Among the first to arrive Thursday was Chuck Dorsett, 41, of Sweeny, Texas, who drove his truck all night to come rescue his wife Brandi Dorsett after she called him Monday from the ship, desperate. The mother of five, who runs a pet-grooming business, had boarded the four-day cruise to Mexico’s Yucatan last Thursday in Galveston with some girlfriends hoping to relax. Instead, she said they were stranded on a ship where the toilets had stopped working, making do with onion and cucumber sandwiches.
“After hearing my wife break down like that, that made my mind up,” Dorsett, a mechanical technician for Dow chemical, told The Times as he stood shivering in a sweatshirt outside the port.
He and a friend whose wife was also aboard the cruise brought Valentine’s Day gifts and came early to find parking and avoid a melee when the ship’s 3,143 passengers and 1,086 crew disembark.
“There’s no way you’re going to get 3,000 people off there smooth as pie. It’s going to be crazy,” Dorsett said as he stood in a parking lot overtaken by television satellite trucks. A dozen cameras were set up nearby -- all trained on the port. A charter bus was pulling up and a green glassed-in gangway had already been lowered where the ship is expected to dock.

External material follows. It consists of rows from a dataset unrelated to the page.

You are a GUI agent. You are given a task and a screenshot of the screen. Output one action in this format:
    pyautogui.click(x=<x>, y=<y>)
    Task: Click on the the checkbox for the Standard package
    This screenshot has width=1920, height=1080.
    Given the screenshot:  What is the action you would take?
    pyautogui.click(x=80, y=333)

Relatives waiting at the port Thursday described passengers as a mix of adults and children, singles and couples, many cruising for a special occasion. One passenger was celebrating her 50th birthday. A 12-year-old girl went with her father as a reward, another with her cousin who had just graduated. A nurse was on her first cruise with her boss, attending a medical seminar.
The nurse, Nicole Enjuofor, 35, of Dallas, called her mother Thursday morning from her cellphone aboard the ship and said conditions remained dire.
“They do have water, but it’s brown,” said her mother, Nellie Betts, who drove down to Mobile with her husband from Tupelo, Miss., Thursday morning. “The smell is horrible. She says water is everywhere on the ship.”
Enjuofor, who has a 13 year-old daughter at home, told her mother that passengers were trying to escape the stench, staying outside.
“She’s feeling some relief knowing she’s getting close to home. It’s her first time on a ship -- first time and last time,” Betts said.
Betts and others were frustrated with the wait.